This week’s book review comes from PCTELA member Amy Walter, an 8th grade reading specialist at Grove City Middle School, in Grove City, PA.
North of Beautiful is my “go to” book for anyone. When someone asks me, whether it be a young adult or an adult-adult, for a book recommendation I usually give them my default list of books which I personally feel are engaging and are of very high literary quality. Other books in my list include: Thirteen Reasons Why by Jay Asher, The Perks of Being a Wallflower by Stephen Chbosky (coincidentally both authors will be our PCTELA ’14 keynotes), And Then Things Fall Apart by Arlaina Tibensky, Dear Zoe by Phillip Beard, Why We Broke Up by Daniel Handler, and What Alice Forgot by Liane Moriarty.
But North of Beautiful is one that really sticks in my mind. Author Justina Chen Headley read an excerpt from this book at the 2008 ALAN convention in Philadelphia for her upcoming novel to be published in 2009. The passage she read, found on page two is: “Good-intentioned or not, every remark made me bristle. If you don’t rush up to the grossly overweight with a ‘Hey, I know someone who weighs three hundred pounds, too, then why was it acceptable to remark about my face?”
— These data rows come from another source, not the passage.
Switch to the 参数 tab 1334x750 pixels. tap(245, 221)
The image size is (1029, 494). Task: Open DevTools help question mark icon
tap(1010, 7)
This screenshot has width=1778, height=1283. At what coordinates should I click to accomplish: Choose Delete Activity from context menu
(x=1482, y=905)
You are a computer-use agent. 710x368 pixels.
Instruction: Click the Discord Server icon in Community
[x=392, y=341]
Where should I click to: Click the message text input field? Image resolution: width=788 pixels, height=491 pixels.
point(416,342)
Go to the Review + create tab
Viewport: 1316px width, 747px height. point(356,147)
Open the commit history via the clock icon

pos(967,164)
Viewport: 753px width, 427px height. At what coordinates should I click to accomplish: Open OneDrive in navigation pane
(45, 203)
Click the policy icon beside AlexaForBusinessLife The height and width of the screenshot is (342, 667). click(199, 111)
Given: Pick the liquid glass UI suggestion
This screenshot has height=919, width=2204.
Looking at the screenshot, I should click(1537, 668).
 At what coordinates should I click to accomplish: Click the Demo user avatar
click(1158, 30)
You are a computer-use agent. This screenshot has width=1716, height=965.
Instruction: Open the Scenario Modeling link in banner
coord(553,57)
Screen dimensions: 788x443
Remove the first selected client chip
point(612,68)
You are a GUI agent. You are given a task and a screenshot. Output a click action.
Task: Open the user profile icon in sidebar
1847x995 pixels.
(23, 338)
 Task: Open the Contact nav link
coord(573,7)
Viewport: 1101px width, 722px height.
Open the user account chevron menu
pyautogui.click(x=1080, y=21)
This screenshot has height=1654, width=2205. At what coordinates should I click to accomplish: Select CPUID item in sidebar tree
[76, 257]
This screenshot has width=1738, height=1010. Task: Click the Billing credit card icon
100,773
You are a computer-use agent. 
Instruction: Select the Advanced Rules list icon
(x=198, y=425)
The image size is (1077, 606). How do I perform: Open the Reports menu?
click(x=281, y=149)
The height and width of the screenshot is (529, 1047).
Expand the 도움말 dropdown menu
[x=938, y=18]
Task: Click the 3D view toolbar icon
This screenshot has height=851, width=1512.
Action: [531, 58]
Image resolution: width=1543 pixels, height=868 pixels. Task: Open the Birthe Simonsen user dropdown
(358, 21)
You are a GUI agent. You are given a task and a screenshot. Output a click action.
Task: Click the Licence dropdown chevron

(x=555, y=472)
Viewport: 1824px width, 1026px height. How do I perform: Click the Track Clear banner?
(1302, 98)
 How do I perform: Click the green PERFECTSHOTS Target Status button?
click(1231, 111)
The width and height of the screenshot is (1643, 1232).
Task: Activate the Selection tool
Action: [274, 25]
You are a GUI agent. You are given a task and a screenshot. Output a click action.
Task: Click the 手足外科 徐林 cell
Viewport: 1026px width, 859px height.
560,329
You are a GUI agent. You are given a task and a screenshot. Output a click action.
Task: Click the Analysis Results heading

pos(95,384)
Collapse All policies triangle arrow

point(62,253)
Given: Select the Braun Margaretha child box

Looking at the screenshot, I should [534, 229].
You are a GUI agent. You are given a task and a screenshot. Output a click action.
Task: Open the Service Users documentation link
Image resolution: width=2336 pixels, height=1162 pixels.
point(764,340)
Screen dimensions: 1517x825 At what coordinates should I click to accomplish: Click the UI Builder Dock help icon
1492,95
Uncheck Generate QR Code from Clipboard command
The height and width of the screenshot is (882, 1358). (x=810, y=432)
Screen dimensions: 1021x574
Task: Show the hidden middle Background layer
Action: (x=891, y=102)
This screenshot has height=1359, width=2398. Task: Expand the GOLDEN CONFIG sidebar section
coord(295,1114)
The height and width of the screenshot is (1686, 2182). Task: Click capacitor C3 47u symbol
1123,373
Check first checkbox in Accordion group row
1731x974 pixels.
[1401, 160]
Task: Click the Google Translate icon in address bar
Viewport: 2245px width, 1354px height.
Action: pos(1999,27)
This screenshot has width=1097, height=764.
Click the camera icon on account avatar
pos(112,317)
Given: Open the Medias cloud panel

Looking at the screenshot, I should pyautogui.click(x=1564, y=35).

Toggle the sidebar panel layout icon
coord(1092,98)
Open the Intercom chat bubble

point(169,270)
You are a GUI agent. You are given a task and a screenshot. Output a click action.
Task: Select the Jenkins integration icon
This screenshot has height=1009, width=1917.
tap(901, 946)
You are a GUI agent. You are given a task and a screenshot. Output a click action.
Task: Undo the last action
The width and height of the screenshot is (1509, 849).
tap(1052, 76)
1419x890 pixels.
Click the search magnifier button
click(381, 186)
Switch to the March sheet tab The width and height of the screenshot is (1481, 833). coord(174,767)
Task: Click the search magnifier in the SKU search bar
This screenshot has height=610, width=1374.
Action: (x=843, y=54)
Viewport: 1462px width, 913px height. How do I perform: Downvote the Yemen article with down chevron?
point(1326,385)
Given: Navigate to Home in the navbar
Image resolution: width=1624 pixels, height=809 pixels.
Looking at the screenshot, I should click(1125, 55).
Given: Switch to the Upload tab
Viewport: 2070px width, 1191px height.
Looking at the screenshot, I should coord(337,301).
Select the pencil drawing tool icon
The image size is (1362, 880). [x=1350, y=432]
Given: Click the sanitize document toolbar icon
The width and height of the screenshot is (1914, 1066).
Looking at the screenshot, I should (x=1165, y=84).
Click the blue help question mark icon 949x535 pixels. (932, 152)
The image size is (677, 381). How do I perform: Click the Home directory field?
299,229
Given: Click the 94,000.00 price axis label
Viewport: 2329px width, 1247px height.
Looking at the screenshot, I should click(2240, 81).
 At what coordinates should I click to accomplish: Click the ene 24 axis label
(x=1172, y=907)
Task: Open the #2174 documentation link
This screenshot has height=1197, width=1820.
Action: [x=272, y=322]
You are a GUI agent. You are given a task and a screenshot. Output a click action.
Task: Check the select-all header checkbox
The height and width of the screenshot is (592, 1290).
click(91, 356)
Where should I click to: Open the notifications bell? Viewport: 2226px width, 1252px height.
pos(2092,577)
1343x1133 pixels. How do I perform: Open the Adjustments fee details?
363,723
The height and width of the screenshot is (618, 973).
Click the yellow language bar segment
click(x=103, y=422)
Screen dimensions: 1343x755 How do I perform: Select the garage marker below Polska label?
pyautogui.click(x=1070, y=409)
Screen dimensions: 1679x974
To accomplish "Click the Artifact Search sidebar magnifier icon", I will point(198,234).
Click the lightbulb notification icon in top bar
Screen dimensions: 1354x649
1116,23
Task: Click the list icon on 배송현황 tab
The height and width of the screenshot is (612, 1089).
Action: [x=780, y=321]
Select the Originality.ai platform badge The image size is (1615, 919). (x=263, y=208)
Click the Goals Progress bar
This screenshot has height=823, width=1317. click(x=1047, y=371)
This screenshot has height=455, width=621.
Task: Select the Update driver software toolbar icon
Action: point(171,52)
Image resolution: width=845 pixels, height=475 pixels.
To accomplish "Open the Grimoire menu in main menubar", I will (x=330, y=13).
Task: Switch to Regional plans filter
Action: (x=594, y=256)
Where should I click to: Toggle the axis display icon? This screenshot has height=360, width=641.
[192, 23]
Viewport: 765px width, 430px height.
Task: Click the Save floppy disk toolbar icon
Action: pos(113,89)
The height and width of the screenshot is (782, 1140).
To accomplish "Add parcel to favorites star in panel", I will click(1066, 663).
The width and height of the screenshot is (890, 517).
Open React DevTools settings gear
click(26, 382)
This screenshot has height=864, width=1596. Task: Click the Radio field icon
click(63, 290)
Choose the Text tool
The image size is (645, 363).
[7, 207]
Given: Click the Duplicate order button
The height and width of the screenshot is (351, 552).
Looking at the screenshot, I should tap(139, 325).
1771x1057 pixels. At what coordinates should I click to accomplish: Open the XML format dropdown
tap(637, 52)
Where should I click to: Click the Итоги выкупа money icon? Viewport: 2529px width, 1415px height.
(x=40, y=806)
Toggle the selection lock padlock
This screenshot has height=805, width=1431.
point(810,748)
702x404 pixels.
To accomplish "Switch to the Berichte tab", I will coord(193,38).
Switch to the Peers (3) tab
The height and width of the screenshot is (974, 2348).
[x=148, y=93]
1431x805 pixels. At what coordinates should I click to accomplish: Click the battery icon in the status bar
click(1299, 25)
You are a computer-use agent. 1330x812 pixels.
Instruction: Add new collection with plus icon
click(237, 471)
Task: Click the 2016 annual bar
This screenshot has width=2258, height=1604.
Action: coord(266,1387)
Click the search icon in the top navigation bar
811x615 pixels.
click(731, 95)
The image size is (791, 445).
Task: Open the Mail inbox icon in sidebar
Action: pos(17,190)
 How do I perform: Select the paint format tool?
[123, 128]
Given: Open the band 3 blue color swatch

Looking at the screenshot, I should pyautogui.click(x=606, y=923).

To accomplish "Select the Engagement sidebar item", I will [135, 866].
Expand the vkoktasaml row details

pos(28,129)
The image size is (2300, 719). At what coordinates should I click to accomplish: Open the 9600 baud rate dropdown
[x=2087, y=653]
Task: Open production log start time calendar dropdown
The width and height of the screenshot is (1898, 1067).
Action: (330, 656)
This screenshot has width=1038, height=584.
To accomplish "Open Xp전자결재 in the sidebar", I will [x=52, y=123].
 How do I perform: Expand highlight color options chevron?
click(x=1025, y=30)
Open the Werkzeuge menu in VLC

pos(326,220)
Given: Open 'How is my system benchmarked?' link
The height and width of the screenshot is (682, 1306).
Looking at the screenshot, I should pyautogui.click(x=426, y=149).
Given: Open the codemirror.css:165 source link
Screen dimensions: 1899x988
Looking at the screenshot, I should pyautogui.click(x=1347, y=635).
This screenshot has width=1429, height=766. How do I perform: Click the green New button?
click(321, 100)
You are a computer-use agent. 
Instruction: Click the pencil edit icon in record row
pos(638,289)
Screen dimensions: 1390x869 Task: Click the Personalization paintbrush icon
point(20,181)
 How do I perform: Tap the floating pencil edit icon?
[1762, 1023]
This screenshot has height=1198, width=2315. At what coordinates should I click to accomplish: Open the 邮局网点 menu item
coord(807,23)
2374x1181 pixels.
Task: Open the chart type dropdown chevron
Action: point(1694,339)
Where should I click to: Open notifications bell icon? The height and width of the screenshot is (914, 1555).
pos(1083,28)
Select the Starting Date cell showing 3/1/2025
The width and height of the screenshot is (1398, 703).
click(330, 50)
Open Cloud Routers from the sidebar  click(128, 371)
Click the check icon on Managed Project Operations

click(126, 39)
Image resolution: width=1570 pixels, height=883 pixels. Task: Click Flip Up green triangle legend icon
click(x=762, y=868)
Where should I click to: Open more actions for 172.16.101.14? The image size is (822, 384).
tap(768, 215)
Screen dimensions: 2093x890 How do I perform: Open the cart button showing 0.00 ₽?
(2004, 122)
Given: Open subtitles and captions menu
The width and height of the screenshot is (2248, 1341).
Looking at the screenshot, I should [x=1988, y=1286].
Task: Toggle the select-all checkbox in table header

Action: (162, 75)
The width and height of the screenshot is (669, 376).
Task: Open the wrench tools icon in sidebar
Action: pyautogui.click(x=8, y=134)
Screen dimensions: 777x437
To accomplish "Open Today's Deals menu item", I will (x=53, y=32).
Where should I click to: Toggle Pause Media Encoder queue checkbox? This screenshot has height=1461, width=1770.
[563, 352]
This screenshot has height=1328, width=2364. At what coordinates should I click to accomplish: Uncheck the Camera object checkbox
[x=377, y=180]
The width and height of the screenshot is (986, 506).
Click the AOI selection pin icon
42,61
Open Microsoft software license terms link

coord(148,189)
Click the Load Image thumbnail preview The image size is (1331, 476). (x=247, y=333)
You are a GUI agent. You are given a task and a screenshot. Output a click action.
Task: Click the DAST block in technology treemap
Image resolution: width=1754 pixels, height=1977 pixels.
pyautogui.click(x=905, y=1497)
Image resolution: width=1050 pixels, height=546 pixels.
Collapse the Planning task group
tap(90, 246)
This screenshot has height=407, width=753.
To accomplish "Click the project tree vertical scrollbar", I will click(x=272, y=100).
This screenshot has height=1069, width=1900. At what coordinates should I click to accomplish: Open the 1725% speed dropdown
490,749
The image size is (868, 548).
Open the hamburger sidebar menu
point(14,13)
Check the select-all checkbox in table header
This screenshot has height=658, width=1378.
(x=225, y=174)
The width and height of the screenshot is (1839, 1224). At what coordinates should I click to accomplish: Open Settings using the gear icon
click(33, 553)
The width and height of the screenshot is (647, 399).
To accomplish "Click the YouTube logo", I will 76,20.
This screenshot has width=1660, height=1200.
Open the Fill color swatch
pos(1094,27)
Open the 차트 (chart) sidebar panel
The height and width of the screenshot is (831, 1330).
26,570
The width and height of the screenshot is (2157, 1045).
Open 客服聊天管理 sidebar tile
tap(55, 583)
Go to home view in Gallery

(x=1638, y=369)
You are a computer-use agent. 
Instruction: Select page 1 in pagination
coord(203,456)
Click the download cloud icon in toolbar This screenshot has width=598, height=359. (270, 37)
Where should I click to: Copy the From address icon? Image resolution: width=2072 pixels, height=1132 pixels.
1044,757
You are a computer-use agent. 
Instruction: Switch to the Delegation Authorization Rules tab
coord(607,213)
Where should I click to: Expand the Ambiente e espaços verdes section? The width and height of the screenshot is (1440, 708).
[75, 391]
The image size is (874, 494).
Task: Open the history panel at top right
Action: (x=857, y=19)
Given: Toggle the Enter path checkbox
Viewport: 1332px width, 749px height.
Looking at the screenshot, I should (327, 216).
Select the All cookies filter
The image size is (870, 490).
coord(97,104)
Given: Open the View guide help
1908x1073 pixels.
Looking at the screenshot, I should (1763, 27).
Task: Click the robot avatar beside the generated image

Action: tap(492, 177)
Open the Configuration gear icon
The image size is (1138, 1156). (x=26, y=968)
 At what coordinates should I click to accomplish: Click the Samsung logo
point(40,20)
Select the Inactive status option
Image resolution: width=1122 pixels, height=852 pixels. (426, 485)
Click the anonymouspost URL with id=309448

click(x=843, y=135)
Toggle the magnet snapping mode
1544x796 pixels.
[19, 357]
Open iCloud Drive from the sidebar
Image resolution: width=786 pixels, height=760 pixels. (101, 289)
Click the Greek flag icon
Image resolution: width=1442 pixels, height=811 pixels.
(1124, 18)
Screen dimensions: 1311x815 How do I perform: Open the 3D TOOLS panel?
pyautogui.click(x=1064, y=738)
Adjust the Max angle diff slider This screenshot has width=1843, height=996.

For some reason hearing the author read her own words struck me in a powerful way. I feel as though this passage summed up the essence of this book. Protagonist Terra would be perfect “if only.” She is beautiful “except for.” Terra is a beautiful girl in every way, but she has a very obvious “flaw.” A port-wine stain on her cheek is what makes her stand out in a crowd. This is her definitive “if only,” and not only is she reminded of this every time she looks in the mirror, or every time her mother tells her of the next innovative and oftentimes experimental treatment, but what perfects strangers remark to her on an ongoing basis. Throughout her life Terra is given the constant reminder that people don’t see her, but rather they see her birthmark.
The book is a coming of age novel of a girl who has to come to terms with her identity, and realize that true beauty does comes from within. The premise may seem a bit trite but the book surely is not. Headley is able to write with such powerful prose in a way that is so beautiful yet so sad at the same time. This book nails the theme of self-acceptance, and how cruel the world truly can be.
I would recommend this book, beyond a shadow of a doubt, to anyone who needs reassurance that the world can be a terrible place for those who are different. I would also recommend it to anyone who needs reassurance that the harsh world will make you stronger if you are able to get through it.